We could have chosen the principal value to always be negative, so that we'd say $\sqrt{9} = -3$ and $\sqrt{9} \neq 3$. We could have even chosen it to be positive for some values and negative for others. But, in some sense, taking the positive square root is the 'right' convention.

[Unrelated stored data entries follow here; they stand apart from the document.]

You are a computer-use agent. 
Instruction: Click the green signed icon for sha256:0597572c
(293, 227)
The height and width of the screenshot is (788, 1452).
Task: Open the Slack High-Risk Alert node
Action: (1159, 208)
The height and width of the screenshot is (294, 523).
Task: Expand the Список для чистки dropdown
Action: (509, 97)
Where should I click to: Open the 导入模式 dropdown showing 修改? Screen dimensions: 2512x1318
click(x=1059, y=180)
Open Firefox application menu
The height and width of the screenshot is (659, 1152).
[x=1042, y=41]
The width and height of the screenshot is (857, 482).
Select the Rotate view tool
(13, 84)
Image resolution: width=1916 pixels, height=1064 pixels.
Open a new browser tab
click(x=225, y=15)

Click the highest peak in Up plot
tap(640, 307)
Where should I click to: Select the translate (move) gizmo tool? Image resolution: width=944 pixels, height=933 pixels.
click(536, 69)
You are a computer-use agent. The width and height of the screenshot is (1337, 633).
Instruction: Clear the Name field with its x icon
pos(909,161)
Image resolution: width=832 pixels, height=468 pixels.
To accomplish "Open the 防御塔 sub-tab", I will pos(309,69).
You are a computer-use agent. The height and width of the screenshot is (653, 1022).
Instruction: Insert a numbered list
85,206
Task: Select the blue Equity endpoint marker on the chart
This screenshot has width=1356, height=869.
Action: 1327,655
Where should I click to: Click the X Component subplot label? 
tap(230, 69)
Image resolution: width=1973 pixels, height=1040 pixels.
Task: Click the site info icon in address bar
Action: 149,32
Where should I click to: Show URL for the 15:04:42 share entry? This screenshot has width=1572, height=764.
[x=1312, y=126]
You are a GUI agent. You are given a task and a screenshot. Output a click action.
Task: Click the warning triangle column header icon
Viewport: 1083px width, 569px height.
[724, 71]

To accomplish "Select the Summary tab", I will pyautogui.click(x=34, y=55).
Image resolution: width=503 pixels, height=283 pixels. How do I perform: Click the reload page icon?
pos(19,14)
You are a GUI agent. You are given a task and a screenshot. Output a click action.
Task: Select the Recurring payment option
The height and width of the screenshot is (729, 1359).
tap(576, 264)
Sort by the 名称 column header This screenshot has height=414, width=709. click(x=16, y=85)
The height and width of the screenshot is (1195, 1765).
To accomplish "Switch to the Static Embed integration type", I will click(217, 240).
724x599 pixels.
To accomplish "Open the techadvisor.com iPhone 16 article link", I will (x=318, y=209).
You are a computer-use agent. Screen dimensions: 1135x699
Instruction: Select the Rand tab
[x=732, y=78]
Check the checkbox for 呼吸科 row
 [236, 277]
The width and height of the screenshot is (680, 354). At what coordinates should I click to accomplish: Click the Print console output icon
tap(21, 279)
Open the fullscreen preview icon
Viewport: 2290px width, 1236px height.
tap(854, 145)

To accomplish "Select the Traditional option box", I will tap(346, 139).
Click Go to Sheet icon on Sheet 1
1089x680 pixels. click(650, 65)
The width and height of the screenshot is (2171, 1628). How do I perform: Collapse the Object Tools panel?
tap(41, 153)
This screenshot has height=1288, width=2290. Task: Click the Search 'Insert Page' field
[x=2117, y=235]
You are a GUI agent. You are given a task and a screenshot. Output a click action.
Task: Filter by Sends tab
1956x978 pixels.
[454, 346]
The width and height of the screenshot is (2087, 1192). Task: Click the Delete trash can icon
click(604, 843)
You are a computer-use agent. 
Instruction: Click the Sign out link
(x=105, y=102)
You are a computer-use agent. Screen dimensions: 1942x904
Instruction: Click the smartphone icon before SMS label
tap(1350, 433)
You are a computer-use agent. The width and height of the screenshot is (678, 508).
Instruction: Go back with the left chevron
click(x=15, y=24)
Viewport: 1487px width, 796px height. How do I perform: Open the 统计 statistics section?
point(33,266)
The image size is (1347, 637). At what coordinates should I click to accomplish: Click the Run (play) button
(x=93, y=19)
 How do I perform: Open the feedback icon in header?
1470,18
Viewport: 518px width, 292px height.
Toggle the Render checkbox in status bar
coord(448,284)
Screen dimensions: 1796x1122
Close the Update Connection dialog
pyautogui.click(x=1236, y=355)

The same is done for the inverse trig functions. This is why there is only one answer to your question rather than two. But unlike square root, there isn't a 'right' convention for some of them. Here's an excerpt from the Handbook of Mathematical Sciences, 6th Edition:

$$ \begin{array} \\\hline -\pi/2 &\leq& \mathop{\mathrm{Arcsin}} x &\leq& \pi/2, & & -1 &\leq& x &\leq& 1 \\\hline 0 &\leq& \mathop{\mathrm{Arccos}} x &\leq& \pi, & & -1 &\leq& x &\leq& 1 \\\hline -\pi/2 &<& \mathop{\mathrm{Arctan}} x &<& \pi/2, & & -\infty &<& x &<& \infty \\\hline 0 &<& \mathop{\mathrm{Arccsc}} x &\leq& \pi/2, & & & & x &\geq& 1 \\-\pi &<& \mathop{\mathrm{Arccsc}} x &\leq& -\pi/2, & & & & x &\leq& -1 \\\hline 0 &\leq& \mathop{\mathrm{Arcsec}} x &<& \pi/2, & & & & x &\geq& 1 \\ -\pi &\leq& \mathop{\mathrm{Arcsec}} x &<& -\pi/2, & & & & x &\leq& -1 \\\hline 0 &<& \mathop{\mathrm{Arccot}} x &<& \pi, & & -\infty &<& x &<& \infty \\\hline \end{array}$$ Note. There is no uniform agreement on the definitions of $\mathop{\mathrm{Arccsc}} x$, $\mathop{\mathrm{Arcsec}} x$, $\mathop{\mathrm{Arccot}} x$ for negative values of $x$

which, as you can see, would have assigned a different value to $\mathop{\mathrm{Arcsec}} -2$ that doesn't even appear on your list of choices!

-2

The cos -.5 is either 120 degrees in Q II or 240 degrees in Q III. both answers are correct!!